Question

Whenever it comes to Dll security, all the results on online search talk about obfuscation. Now, my question is that is there anything more than obfuscation that we can do to make our assemblies more secure and immune to re-engineering?

The reason I am asking is that because I am preparing for a code security presentation and I know that de-obfuscation happens and if you throw people determined enough to spend their time in re-engineering any code than they will end up doing it. Moral of the story is that obfuscation is not a full-proof solution, it just makes it hard to re-engineer the code. But if we combine obfuscation with some other technique then it will make it even harder.

Any suggestions?

Was it helpful?

Solution

Unfortunately, there is NO way to ensure that nobody will be able to decompile your code. The root problem is really that the code sits on a user-controlled machine can be fully analyzed by anyone with sufficient knowledge, patience and time, and get a somewhat legible source code from the binaries. The computer itself is able to decode and run it, so people are too.

Obfuscation, encryption, packaging or anything else will only give problems to potential hackers, but none of the are really impossible to bypass, you're just raising the bar. This not only happens on .NET, but in all and every programming language, decompilation is always possible, just more difficult or easy, and because the binary sits on a place where the user can read it.

The only safe measure is to put the binaries in a place where the user cannot even read them, which usually means a computer that you control, totally inaccessible to users directly. A web service is a classical approach to this problem, where your web page runs the code, and the user only has a tiny client program, or even just a browser. Of course, that has enormous implications on the way you deploy and the infrastructure they need or want to have, but it's the tradeoff to pay for code security.

OTHER TIPS

Obfuscation is only going to slow them down.
If what you have is of value it will be hacked.
Protecting a DLL is not like encrypting a communications channel where you can change key and even if they hack the key they only got part of communication.
A DLL is a static piece of code that can be hacked.
You can make it very hard to hack but that is time spent not delivering features and a product that is harder to support and extend.

The other technique is legal protection.

I am not an attorney.
This is not legal advice.
This is just my limited understanding of the subject.

Copyright just protects a straight copy of the code.
If they reverse engineer it then copyright alone does nothing.
There are parts of the globe that do little to protect copyrights.

If you have a new algorithm or UI or ??? then the next level of legal protection is a utility patent.
If you are a small entity you can file one yourself for a few hundred dollars.
But without a patent attorney the chance of it being accepted goes down and the chance of it being enforceable goes down.
If the patent is denied you don't get a refund on the application fee.

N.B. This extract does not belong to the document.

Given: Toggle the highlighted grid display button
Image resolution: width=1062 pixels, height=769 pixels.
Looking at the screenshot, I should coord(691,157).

Or you can treat it as a trade secrete and only host it in house.
In that case still need to take appropriate legal protection such as non disclosure agreements.

My take is obfuscate to the level that you take out the novices and minimize impact on features and support.
The next level of protection is legal.
You are not likely to sue the novices as there are too many of them.
Obfuscate just limits your attack surface and legal action is your recourse.

Again I am not an attorney but my understanding is there used to be a first to invent protection that is now a first to file.
A worst case scenario is you don't get a patent and an existing player (with deep pockets) sees the value in the idea, discovers you don't have it protected, and they get a patent.
Not only do they steal the idea from you but they sue you for stealing your idea.